It’s not easy to obtain the first overall draft pick. Unless you’re willing to give up a sultan’s ransom for it, you’re going to have to put in an awful lot of leg work to be so bad that you’re worse than everybody else in football in any given year.
And chances are, that’s not going to be a one-off, outlier year. Chances are, you’ve been bad for at least a couple of years, and you’ll be bad for a couple more years, at a minimum. One interesting ‘statistic’ that I saw recently really brings that point home.
Cincinnati Bengals quarterback Joe Burrow will be the first quarterback in NFL history to be drafted first overall and start in a conference finals within his first two seasons. The Bengals went 2-14 in 2019, the year before they drafted him, then went 4-11-1 during his rookie year, before finishing the 2021 season with a 10-7 record (with a loss in a meaningless finale).
The Bengals won the AFC North, and now they have two postseason victories under their belt, defeating the Las Vegas Raiders and then the top-seeded Tennessee Titans. On Sunday, they will play the second-seeded Kansas City Chiefs, who beat the Pittsburgh Steelers in round one and the Buffalo Bills—albeit just barely—in the Divisional Round.
But back to the broader point. While there have obviously been successful first overall picks in the past, generally speaking, it takes time for their teams to develop around them into a competitive outfit. Jared Goff is the most recent first overall quarterback, drafted in 2016, to participate in a conference final (and a Super Bowl). He did do that in year three in 2018, so it’s not like it’s miles off.
Andrew Luck also advanced to a conference finals in his third season after the Indianapolis Colts drafted him first overall in 2012. This one deserves quite a caveat, however, as this was the rare one-year exception. Their franchise quarterback, Peyton Manning, had career-threatening neck surgery. They went 10-6 the year before he missed the season and 11-5 the year after, and the next two years after that as well.
Luck was drafted onto a team built to compete with that incredibly rare outlier year. But it still took them three years to get to the conference finals, and they would miss the postseason the next three years after that.

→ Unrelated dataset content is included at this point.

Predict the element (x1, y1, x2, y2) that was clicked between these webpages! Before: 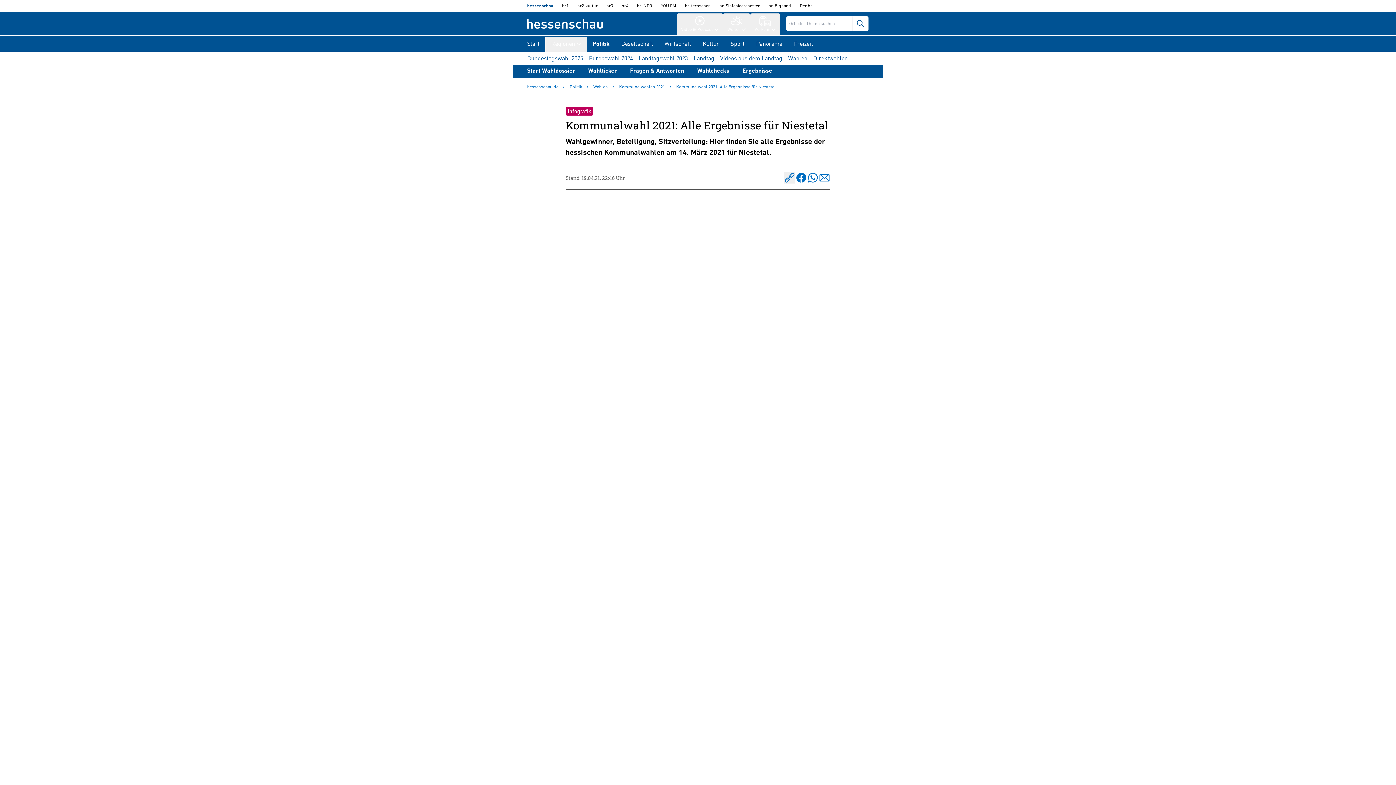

Cam Newton is another former first overall pick who advanced to a Super Bowl, though did not win. That was in his fifth season, however, and they did not reach a conference finals prior to that (nor since). 2010 first overall pick Sam Bradford never even played in a postseason game. Matthew Stafford is about to play in his first conference finals as the 2009 first overall pick, with a new team.
2005 first overall pick Alex Smith appeared in one conference finals in 2011. Eli Manning’s first of two appearances came in year four. Michael Vick played in one during his fifth season.
Peyton is the most recent first-overall quarterback to win a Super Bowl, aside from his younger brother. And they’re the only ones to do it (as a starter), other than Troy Aikman, since Jim Plunkett, who was drafted in 1971, and Terry Bradshaw, drafted in 1970, the first quarterback drafted first overall in the common draft era.